The NZQA 2017 Digital Trials and Pilots evaluation found nearly 100 per cent of students preferred doing an online examination rather than written examinations.
Digital assessment transformation deputy chief executive Andrea Gray said the aim was to have NCEA exams online, but NZQA would continue offering a paper-based exam system short-term for schools that were still transitioning to digital education.
Gray said online exams would take place in a school setting and follow the same "robust end-to-end processes" that paper-based exams did.
"The main difference will be that students will interact with an online examination on a digital device," she said.
Ōtūmoetai College principal Russell Gordon supported the idea but was concerned about the timeframe.
"If this is to be implemented in 2020 ... we need to look at the bigger picture and prepare our young ones adequately."
Gordon said there were benefits to allowing students to complete the exam in a school setting when they felt adequately prepared.
"The goal is to personalise education," he said. "Having students sitting their exams when they believe they are ready allows them the freedom to follow the academic pathway that best suits them."
However, Gordon raised concerns regarding funding for computers if hundreds of students had to complete the exams at the same time.
"The school does not have 470 computers for students to sit their exam at the same time," he said.
Mount Maunganui College principal Alastair Sinton said carefully managed online examinations would give students and teachers greater flexibility and control over the pace of learning.
Sinton said teachers were aware some students were ready to be assessed externally earlier in the year or at a different NCEA level.
"The constraints of time and length of an examination become less of an issue," he said.
However, Sinton said NZQA needed to ensure it did not merely replace written examinations with digital examinations.
"Otherwise we end up replicating the same system for little benefit," he said.
"It needs to be treated as an opportunity to consider the problems and purpose of assessment in secondary schools."
Tauranga Girls' College principal Tara Kanji said schools needed to reflect the changing world.
However, Kanji was concerned students would have another hurdle to overcome under an "already stressed context" of exams.
"My concern is that the digital tool doesn't become the barrier to being able to perform at exam time," she said.
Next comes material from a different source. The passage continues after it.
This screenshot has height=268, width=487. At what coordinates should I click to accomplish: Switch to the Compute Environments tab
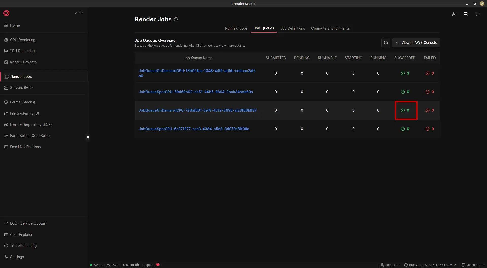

Kanji said internet reliability, educating staff how to use the new online system and providing opportunities for students and faculty to practice using it had to be addressed before proving potential.
Bethlehem College principal Eoin Crosbie said online exams would change the nature of assessment to be "dynamic rather than static".
"It allows some potential scope for using the internet even in assessments and further opportunities to use assessment tools that up until now have not been possible."
However, Crosbie said widening the scope of assessment could make it unpredictable therefore a poor measure to assessing learning.
"It could be too sophisticated for its own good. It also assumes that students will have devices and infrastructure that makes the assessment fair throughout New Zealand independent of location," he said.
"It is a very difficult undertaking which will not be fit for purpose by 2020."
ONLINE EXAMS:
Last year,6199 students from 97 schools participated in at least one of the Digital Trial examinations, while 4226 students from 54 schools participated in at least one of the Digital Pilot examinations.
Since 2014, almost three-quarters of New Zealand secondary schools and around 30,000 students have experienced at least one online examination.